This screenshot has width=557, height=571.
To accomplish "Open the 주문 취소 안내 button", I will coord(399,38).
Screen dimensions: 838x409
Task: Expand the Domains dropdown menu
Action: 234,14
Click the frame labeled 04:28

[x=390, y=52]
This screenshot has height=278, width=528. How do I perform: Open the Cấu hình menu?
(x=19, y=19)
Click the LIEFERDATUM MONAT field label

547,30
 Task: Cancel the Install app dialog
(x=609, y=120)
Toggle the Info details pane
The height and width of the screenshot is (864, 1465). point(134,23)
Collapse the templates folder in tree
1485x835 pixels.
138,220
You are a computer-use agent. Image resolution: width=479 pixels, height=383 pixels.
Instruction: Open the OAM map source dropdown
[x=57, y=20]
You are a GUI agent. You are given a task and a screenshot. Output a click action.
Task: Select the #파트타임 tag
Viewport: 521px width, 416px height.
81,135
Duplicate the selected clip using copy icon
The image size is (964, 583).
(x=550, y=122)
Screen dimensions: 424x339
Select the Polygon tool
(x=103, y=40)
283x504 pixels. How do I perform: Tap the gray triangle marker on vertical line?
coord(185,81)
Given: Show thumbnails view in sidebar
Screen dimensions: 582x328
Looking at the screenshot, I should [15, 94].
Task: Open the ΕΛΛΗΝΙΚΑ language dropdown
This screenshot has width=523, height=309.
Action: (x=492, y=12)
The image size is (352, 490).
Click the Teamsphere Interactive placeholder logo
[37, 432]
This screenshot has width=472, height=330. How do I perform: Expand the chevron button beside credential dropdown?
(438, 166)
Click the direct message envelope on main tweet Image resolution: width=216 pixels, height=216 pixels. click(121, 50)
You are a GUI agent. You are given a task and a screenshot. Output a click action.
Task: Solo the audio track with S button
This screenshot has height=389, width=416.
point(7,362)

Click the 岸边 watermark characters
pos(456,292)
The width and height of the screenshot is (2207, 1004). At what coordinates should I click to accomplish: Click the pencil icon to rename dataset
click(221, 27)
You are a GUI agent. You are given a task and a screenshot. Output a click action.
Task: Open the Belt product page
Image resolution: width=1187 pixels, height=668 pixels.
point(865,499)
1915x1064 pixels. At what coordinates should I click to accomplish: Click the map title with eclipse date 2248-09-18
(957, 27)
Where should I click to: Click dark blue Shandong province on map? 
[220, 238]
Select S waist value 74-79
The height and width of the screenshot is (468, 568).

_ _ _ _ _ _ _

YOUR INSTRUCTIONS
Update the entries beginning at the line that has "This screenshot has height=278, width=528." and stopping after the line that has "(x=550, y=122)": swap "Toggle" for "Show", change nothing else, and return only those lines.

OUTPUT OF THE EXERCISE
This screenshot has height=278, width=528. How do I perform: Open the Cấu hình menu?
(x=19, y=19)
Click the LIEFERDATUM MONAT field label

547,30
 Task: Cancel the Install app dialog
(x=609, y=120)
Show the Info details pane
The height and width of the screenshot is (864, 1465). point(134,23)
Collapse the templates folder in tree
1485x835 pixels.
138,220
You are a computer-use agent. Image resolution: width=479 pixels, height=383 pixels.
Instruction: Open the OAM map source dropdown
[x=57, y=20]
You are a GUI agent. You are given a task and a screenshot. Output a click action.
Task: Select the #파트타임 tag
Viewport: 521px width, 416px height.
81,135
Duplicate the selected clip using copy icon
The image size is (964, 583).
(x=550, y=122)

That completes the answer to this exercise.